Using the entries below, say how many of the lines carry "Amazon". Write the number alone.

------------------------------------------------

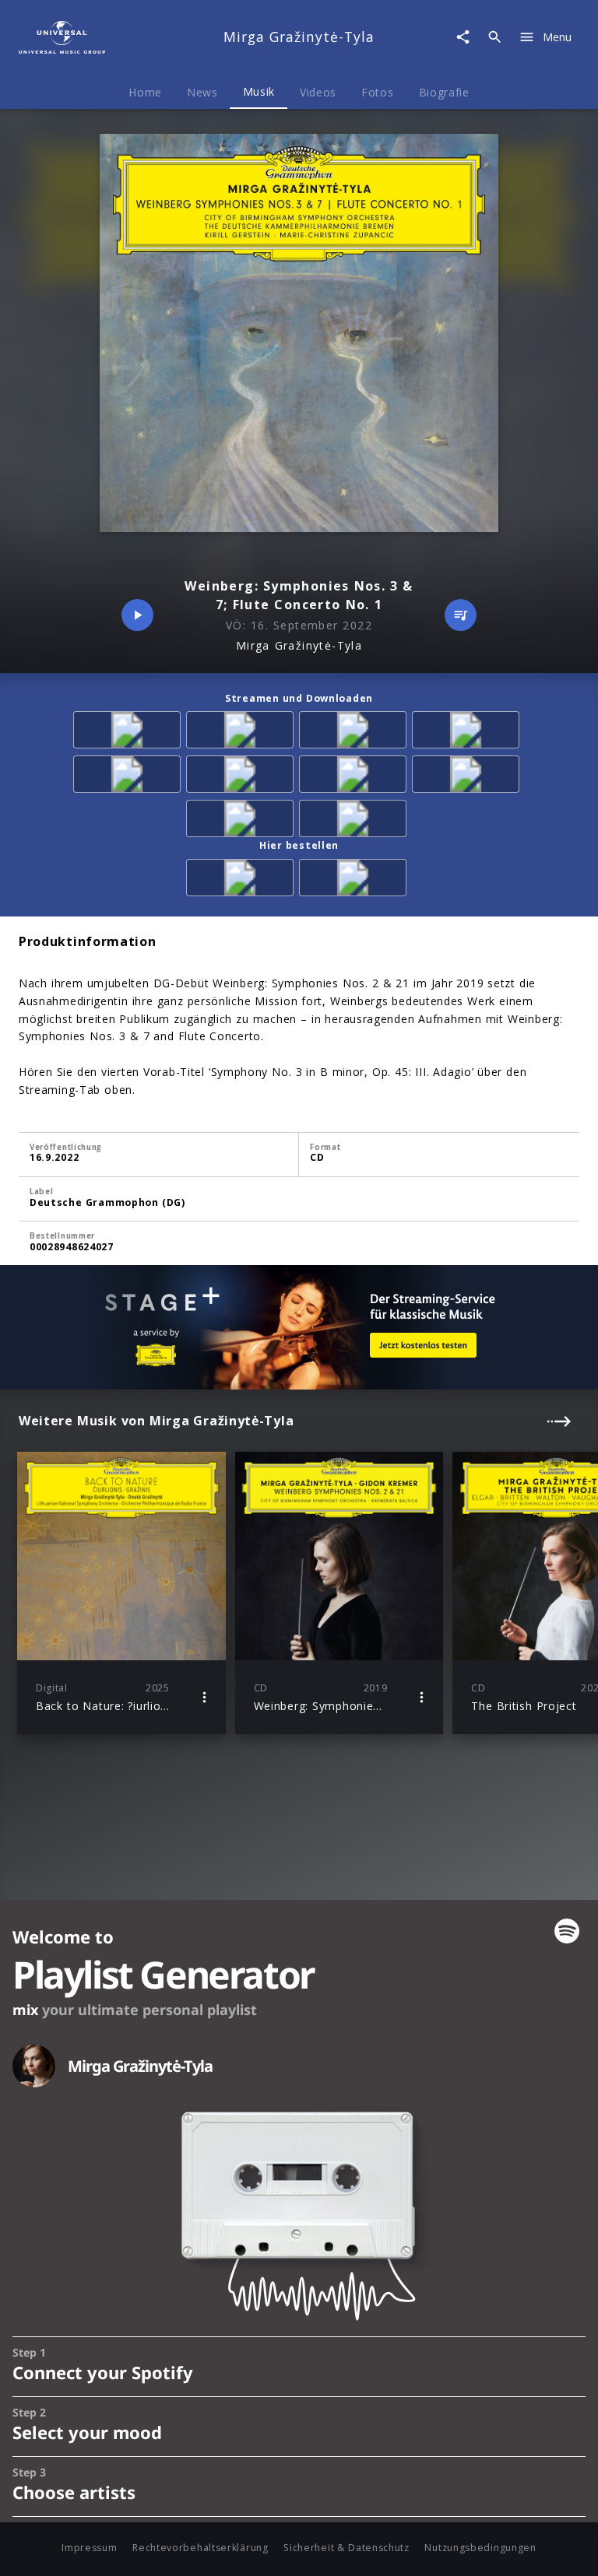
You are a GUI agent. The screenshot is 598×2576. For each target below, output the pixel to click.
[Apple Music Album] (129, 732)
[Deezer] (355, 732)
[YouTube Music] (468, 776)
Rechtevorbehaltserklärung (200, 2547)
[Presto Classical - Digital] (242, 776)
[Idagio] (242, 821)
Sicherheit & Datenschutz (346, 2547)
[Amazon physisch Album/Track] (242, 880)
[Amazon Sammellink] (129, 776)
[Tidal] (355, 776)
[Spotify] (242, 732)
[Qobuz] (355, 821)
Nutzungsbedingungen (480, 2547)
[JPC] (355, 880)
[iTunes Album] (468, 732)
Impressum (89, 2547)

------------------------------------------------

Solution to this exercise
2